Due to their Lewis acid character, Cd(II) ions present excellent catalytic properties and consequently, many reported Cd(II)-CBCPs were subjected to tests of heterogeneous catalytic behavior. Their capability to catalyze under certain conditions has been proven, with satisfying and even high yields from acetalization cyanosilylation and Henry, Strecker, and Knoevenagel reactions. In addition, many Cd(II)-CBCPs with suitable pores and channels into their structures have adsorptive properties for gases, organic molecules, or medicines.

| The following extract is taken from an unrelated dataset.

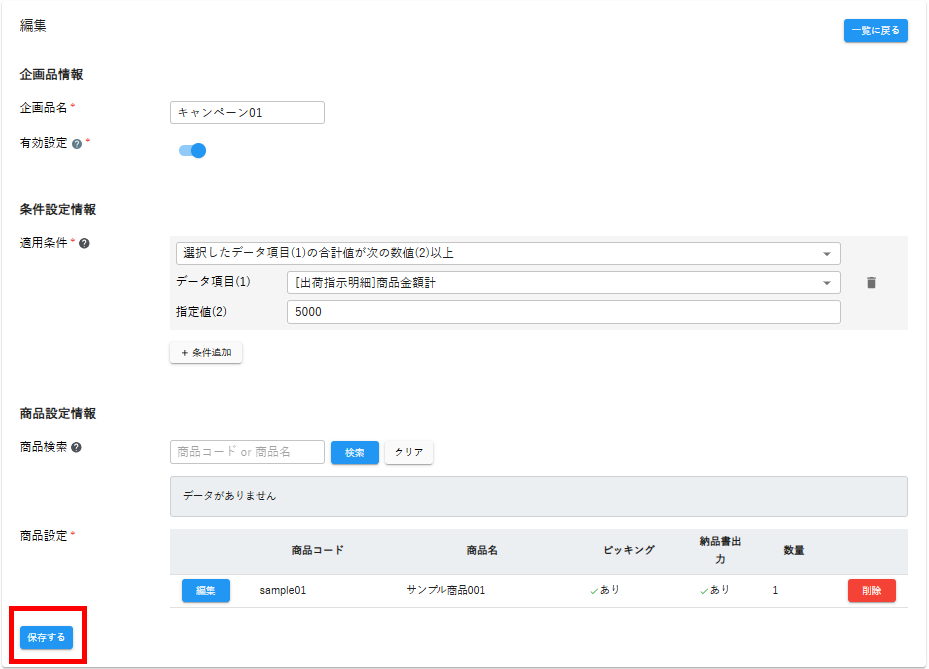Click the help icon beside 商品検索
929x669 pixels.
(77, 448)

Besides these, some Cd(II)-CBCPs have proven herbicidal and bactericidal activities and were further used as raw materials for CdO nanoparticle synthesis.

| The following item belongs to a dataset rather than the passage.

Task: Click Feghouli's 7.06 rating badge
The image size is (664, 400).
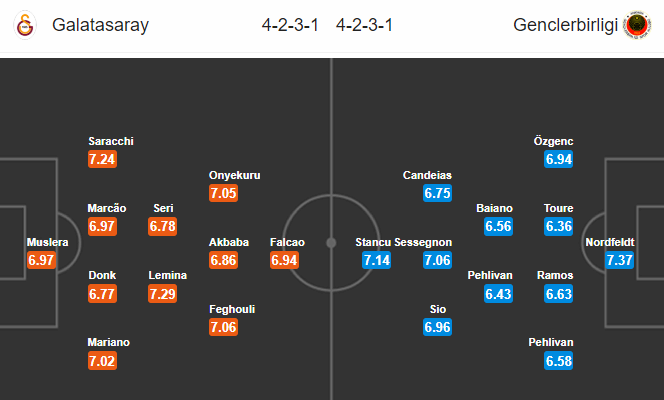Action: 223,327
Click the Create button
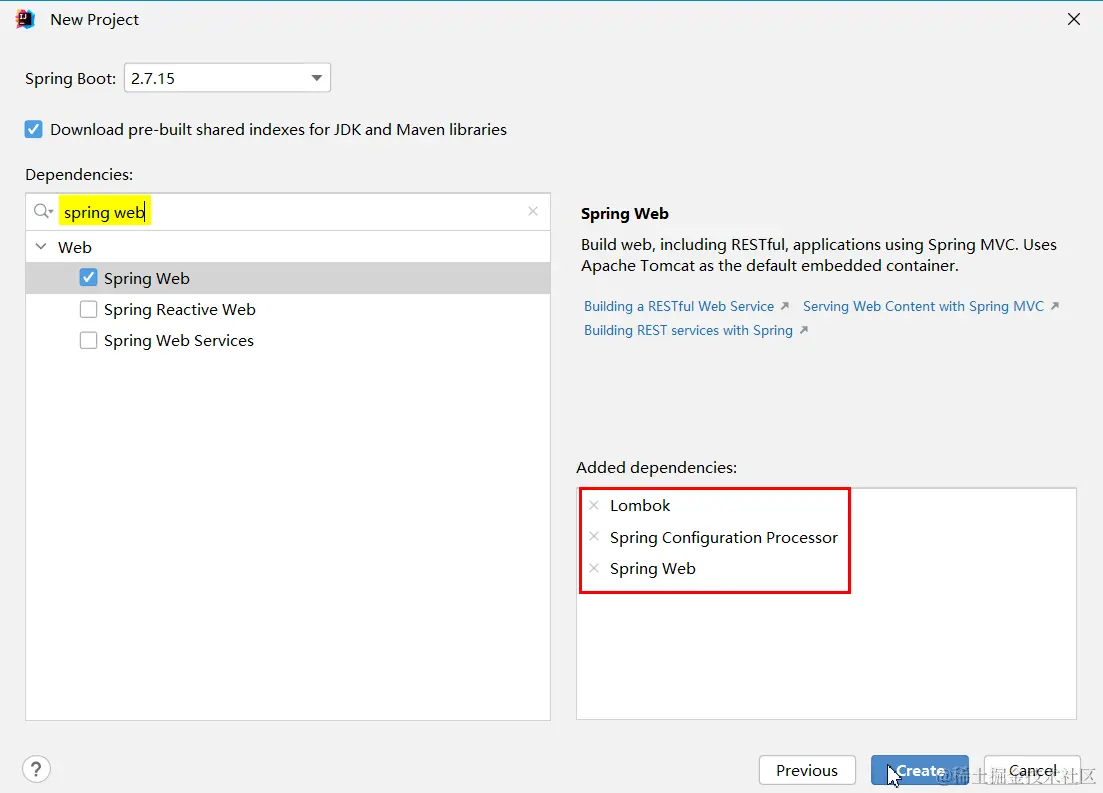This screenshot has width=1103, height=793. click(x=919, y=770)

Finally, this paper provides an overview and gives a summary of current knowledge regarding applications for Cd(II)-CBCPs, which are quite comprehensive and comparable with those of Zn-CBCPs, with the exception of the biological field [11]. In addition, it is worth mentioning that in most cases, the Cd(II)-CBCP properties are a consequence of their structures (dimensions of the pores, hydrogen bonds, presence of certain ligands into composition, etc.).

4. Further Perspectives

In recent years, the CP domain has been a very active research area that has advanced considerably and is based on either finding new materials with predefined properties or on improving existing ones. With regard to Cd(II)-CBCPs, design of new species is possible using proper ligands, mainly polycarboxylates with a rigid backbone functionalized with substituents with coordinative sites or combining carboxylic derivatives with other polydentate ligands with donors other than nitrogen atoms. The domain of fluorescence can be extended by including in the Cd(II)-CBCP network some known luminophores such as the lanthanide ions, for which several studies on species similar to Zn(II) have proven their capacity to modulate the optical properties of such derivatives so far.

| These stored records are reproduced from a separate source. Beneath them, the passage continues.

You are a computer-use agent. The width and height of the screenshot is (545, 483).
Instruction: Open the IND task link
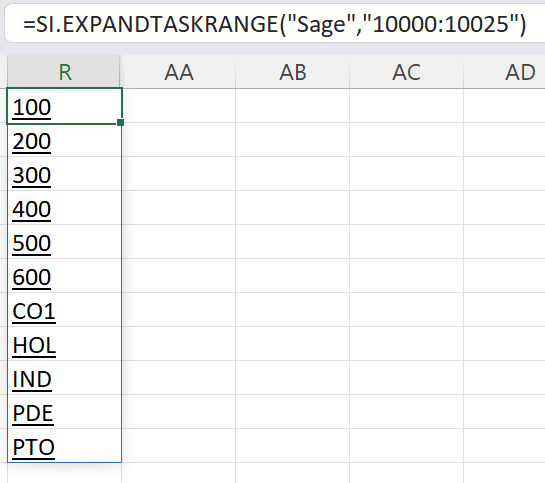(32, 379)
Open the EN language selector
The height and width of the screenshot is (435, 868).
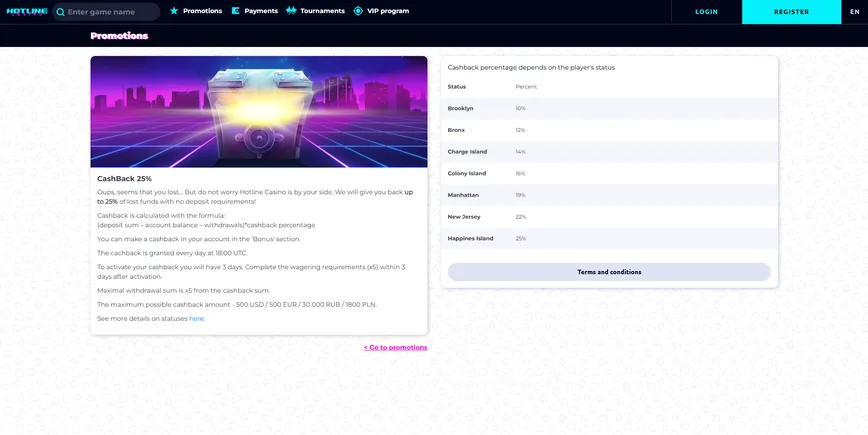(854, 12)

Considering the properties already revealed and the applications of Cd(II)-CBCPs, future perspectives are related to the extension of catalytic properties over other reactions besides those already mentioned, or to the improvement of the yield of studied species.

In addition, the design of species able to adsorb many gases, particularly those with a greenhouse effect, could be an enormous achievement, considering their negative effect on the environment.

Even if the literature data regarding Cd(II)-CBCPs with biological properties are very scarce, a barrier that cannot be overcome is gaining new candidates with biological properties considering the known toxicity of Cd(II) ions.

Also, involvement of Cd(II)-CBCPs in technologies such as networks of electronic devices or finding new energy sources could be further investigated and extended, since the results reported so far are promising.

Finally, we must conclude that despite all data cited in this paper being from 2014 to the present date, there is still plenty of room for improvement and development in the Cd(II)-CBCP domain. The information in our literature review may support future exploration studies.